Permutations and Combinations

Patrick McAtee, Tom Rice, and Jesse Whidden

## Introduction

Do you know anyone that doesn’t know how to count? Most people learn at an early age how to count a set of objects one by one. However, there are problems where counting in the typical fashion will not suffice. These are problems that deal with looking at the number of ways to combine objects. For small numbers it is often possible to count possibilities one by one, but a small increase in choices soon yields a large increase in outcomes. For these situations, a branch of math called combinatorics has been developed.

Combinatorics arose in the seventeenth century in response to the rise in popularity of card games. People wanted to know better ways to count cards and determine probabilities because this would give them an advantage. This first application of combinatorics might have been quite lucrative for some early card players, but wasn’t productive.

There are many practical applications of advanced counting techniques. Some specific ones relating to Permutations and Combinations are figuring out if there are enough telephone numbers to serve a given population, or likewise for license plate numbers.
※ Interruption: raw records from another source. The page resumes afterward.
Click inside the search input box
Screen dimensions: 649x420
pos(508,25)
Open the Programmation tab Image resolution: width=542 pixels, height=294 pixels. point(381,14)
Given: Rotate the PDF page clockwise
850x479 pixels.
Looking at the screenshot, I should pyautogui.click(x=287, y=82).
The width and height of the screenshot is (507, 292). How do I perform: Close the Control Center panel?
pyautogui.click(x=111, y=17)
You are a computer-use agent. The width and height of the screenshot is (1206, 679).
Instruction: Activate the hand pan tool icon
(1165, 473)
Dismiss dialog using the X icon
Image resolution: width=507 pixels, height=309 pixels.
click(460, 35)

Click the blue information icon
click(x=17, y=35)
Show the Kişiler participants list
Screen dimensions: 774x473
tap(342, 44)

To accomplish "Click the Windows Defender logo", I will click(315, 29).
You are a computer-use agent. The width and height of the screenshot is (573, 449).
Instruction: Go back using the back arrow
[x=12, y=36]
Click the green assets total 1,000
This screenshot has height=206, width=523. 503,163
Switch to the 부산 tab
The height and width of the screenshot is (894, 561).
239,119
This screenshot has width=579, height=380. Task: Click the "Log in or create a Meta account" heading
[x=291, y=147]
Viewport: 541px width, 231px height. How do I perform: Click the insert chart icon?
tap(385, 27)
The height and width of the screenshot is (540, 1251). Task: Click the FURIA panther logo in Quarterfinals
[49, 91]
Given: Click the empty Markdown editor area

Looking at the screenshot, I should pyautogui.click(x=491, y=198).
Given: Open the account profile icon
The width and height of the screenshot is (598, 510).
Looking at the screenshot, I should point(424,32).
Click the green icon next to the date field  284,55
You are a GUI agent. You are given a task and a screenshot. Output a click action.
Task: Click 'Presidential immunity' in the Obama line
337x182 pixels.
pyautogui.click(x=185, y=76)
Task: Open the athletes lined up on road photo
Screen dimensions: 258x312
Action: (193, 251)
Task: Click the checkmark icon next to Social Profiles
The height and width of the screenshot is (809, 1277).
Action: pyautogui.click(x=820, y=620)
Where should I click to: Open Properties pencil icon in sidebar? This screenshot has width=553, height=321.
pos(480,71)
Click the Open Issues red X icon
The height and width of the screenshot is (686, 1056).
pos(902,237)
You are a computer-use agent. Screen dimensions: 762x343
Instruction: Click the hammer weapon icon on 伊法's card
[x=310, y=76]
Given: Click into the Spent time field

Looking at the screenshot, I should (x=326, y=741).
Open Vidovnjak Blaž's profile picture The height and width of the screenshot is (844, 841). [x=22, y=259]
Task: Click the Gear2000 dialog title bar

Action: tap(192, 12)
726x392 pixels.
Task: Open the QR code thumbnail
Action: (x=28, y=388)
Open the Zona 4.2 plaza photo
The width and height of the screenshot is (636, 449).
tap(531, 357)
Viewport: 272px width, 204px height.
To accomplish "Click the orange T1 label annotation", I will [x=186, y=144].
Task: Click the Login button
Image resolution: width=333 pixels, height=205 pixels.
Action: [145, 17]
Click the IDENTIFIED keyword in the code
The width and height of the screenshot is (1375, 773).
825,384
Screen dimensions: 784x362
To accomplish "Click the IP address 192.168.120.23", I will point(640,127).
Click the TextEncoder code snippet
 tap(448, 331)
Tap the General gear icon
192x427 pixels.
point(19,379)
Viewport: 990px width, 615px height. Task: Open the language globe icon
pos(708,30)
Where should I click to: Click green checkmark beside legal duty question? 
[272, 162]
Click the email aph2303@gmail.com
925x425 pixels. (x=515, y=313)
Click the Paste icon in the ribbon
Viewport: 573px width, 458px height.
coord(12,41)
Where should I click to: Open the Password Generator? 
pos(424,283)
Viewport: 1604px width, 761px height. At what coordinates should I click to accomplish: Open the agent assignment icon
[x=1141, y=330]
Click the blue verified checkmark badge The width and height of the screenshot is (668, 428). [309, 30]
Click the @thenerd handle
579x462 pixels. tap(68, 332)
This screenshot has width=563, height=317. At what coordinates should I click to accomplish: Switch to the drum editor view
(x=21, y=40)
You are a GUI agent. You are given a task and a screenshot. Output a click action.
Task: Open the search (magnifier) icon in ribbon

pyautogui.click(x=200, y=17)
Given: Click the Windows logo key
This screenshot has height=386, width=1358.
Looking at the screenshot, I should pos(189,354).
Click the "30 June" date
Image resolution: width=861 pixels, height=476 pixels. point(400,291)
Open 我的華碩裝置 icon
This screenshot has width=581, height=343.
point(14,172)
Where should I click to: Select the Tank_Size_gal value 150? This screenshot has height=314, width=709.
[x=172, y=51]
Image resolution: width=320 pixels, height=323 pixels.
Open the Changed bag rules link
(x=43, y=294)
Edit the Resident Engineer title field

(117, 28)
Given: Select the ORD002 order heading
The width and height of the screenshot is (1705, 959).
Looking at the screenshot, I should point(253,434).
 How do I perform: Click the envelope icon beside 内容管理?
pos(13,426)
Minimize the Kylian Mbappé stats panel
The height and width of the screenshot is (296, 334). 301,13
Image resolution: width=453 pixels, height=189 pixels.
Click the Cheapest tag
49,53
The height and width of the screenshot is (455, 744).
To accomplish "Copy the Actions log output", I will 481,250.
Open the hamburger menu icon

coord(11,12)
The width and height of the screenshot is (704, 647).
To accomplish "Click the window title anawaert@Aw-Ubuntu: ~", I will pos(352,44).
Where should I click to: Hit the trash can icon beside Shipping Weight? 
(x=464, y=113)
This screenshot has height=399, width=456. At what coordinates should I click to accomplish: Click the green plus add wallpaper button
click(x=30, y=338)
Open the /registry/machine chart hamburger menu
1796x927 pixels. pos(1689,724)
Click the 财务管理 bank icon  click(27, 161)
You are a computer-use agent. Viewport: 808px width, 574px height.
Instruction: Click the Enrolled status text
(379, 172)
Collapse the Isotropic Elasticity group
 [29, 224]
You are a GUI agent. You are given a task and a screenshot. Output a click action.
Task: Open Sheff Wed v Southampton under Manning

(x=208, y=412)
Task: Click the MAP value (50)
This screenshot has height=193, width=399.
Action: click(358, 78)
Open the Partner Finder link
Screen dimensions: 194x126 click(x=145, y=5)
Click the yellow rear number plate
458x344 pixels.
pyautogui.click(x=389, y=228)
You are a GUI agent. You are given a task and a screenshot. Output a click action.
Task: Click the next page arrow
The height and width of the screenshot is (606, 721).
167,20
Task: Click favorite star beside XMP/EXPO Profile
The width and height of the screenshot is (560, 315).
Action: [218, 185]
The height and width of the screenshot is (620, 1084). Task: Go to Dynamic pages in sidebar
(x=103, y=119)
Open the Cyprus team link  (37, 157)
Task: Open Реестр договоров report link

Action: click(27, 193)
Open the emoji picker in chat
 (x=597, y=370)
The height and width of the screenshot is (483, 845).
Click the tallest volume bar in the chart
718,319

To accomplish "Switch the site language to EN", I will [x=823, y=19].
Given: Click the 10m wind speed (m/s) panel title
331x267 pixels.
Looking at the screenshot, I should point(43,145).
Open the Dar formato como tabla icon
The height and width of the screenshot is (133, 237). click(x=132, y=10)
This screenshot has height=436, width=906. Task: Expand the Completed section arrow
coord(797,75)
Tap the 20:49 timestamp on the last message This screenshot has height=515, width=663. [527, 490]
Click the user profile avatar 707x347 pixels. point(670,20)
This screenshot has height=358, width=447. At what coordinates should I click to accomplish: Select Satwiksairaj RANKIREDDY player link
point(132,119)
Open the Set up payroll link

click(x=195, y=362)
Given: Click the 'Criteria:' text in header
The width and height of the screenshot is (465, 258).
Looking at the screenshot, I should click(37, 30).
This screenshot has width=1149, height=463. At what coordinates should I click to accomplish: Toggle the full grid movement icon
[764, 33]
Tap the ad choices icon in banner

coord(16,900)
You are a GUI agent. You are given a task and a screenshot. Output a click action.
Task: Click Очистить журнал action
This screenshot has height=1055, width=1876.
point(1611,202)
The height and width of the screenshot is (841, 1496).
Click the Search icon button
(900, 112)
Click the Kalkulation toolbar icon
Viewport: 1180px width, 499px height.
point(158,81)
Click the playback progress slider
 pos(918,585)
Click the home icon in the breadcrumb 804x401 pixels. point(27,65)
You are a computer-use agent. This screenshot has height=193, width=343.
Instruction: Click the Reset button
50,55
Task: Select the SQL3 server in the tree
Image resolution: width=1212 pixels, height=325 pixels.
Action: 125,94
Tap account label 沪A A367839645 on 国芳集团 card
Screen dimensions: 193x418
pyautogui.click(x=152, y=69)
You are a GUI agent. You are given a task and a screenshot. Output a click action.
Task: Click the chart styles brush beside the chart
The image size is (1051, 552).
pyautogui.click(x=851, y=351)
If one needs to know the number of ways of combining things, combinatorics can be used to figure out how many possible arrangements there are.

This tutorial gives a basic introduction to Permutations and Combinations, a branch of combinatorics, and also delves into some of the deeper topics and applications of these methods. It will also explain simple ways to generate permutations and combinations, and also deal with what to do when repetition needs to be considered.

(This tutorial is based on Discrete Mathematics and its Applications, by Kenneth H. Rosen.)